Exercise
Two lines mark the range in the entries below: the one holding "Viewport: 1372px width, 887px height." and the one holding "Maximize the DRM-X tool window". Set down those two and all lines between them, exactly.

Entries supplied
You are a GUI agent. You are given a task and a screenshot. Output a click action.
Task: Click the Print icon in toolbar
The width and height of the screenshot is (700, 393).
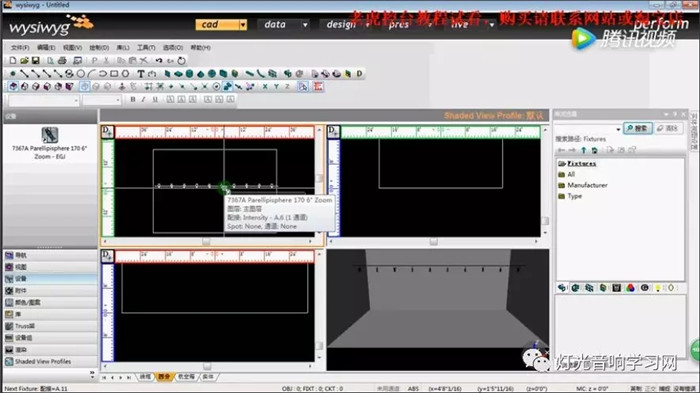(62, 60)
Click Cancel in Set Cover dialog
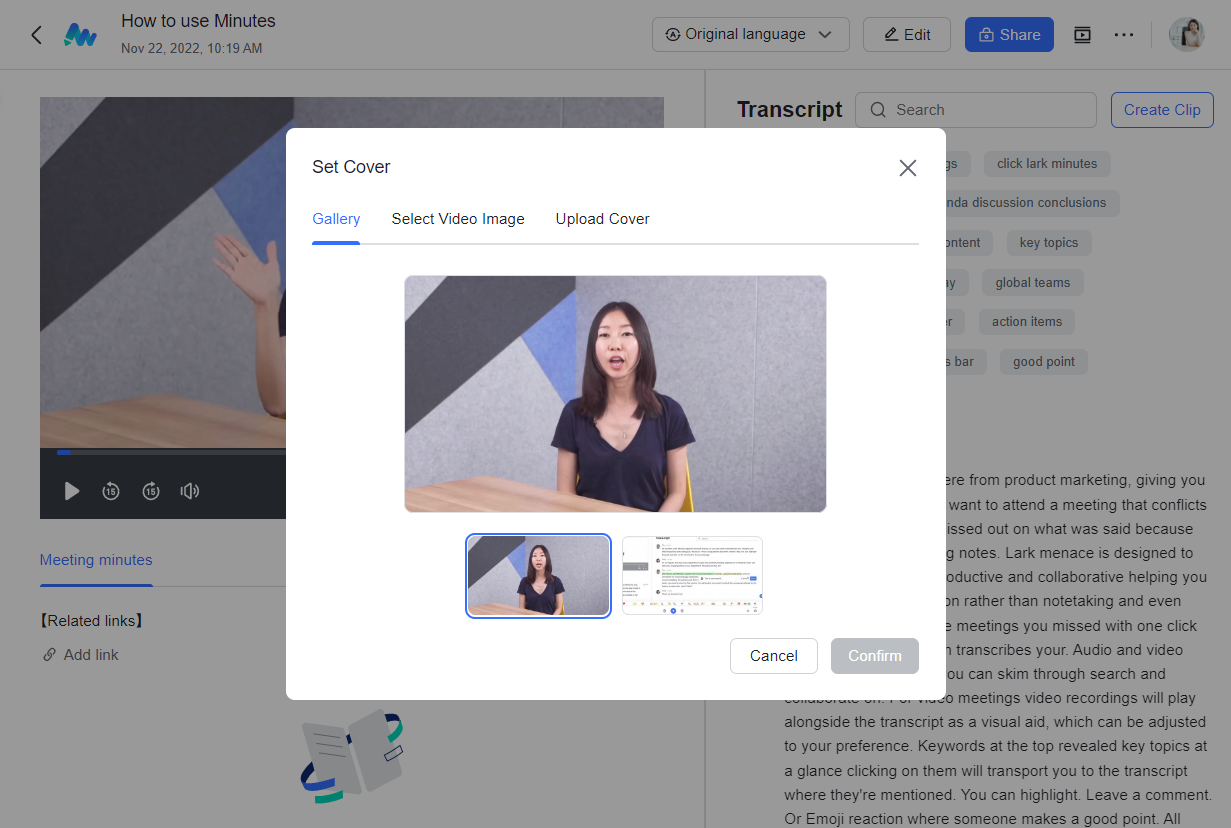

==

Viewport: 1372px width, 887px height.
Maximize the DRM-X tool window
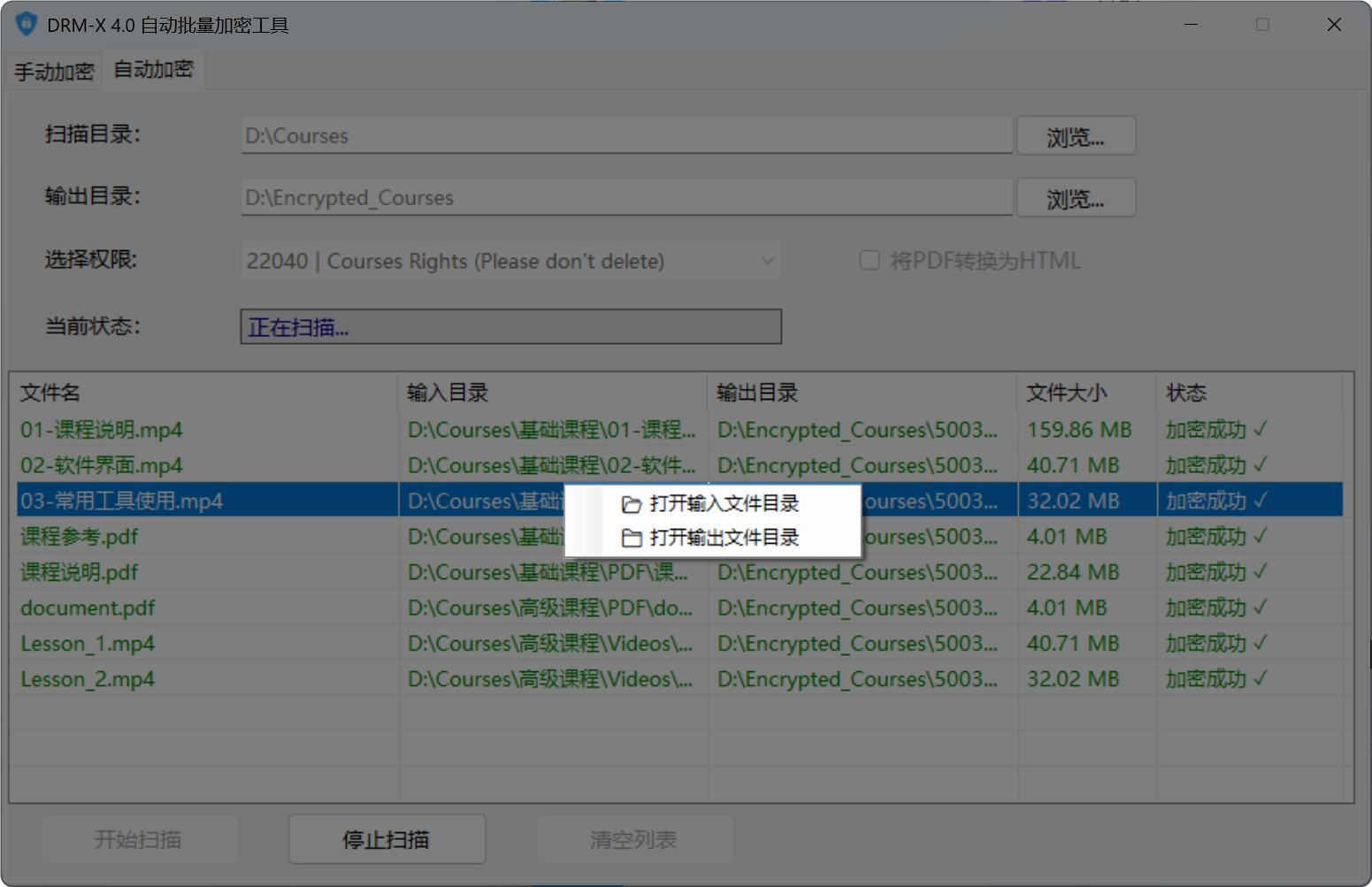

Response area
Viewport: 1372px width, 887px height.
Maximize the DRM-X tool window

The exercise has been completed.